What the task requires - Search the data for "청소년의회". Each line containing it is to be copied.

Working data -
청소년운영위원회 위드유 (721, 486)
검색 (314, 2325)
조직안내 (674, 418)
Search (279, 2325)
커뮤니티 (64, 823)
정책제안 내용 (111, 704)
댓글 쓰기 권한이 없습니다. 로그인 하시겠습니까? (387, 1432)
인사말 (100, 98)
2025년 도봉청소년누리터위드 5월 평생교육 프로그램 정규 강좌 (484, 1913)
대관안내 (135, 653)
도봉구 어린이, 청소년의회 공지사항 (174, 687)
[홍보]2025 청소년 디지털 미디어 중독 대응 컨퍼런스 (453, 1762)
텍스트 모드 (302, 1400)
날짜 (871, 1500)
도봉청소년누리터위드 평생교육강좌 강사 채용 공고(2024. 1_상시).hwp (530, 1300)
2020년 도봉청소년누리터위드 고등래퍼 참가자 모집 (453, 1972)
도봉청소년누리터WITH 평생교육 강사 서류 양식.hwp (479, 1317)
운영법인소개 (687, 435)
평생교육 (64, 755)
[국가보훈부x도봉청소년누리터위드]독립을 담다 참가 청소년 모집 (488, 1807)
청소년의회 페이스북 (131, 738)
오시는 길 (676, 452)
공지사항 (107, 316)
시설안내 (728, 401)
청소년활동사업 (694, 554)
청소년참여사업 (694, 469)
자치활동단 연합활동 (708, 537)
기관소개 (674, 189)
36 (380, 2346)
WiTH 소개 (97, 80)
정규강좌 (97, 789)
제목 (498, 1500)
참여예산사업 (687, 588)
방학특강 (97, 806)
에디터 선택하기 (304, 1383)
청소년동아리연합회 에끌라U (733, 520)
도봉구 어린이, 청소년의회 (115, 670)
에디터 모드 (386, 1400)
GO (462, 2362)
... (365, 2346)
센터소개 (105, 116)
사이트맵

Exercise result -
도봉구 어린이, 청소년의회 공지사항 (174, 687)
청소년의회 페이스북 (131, 738)
도봉구 어린이, 청소년의회 (115, 670)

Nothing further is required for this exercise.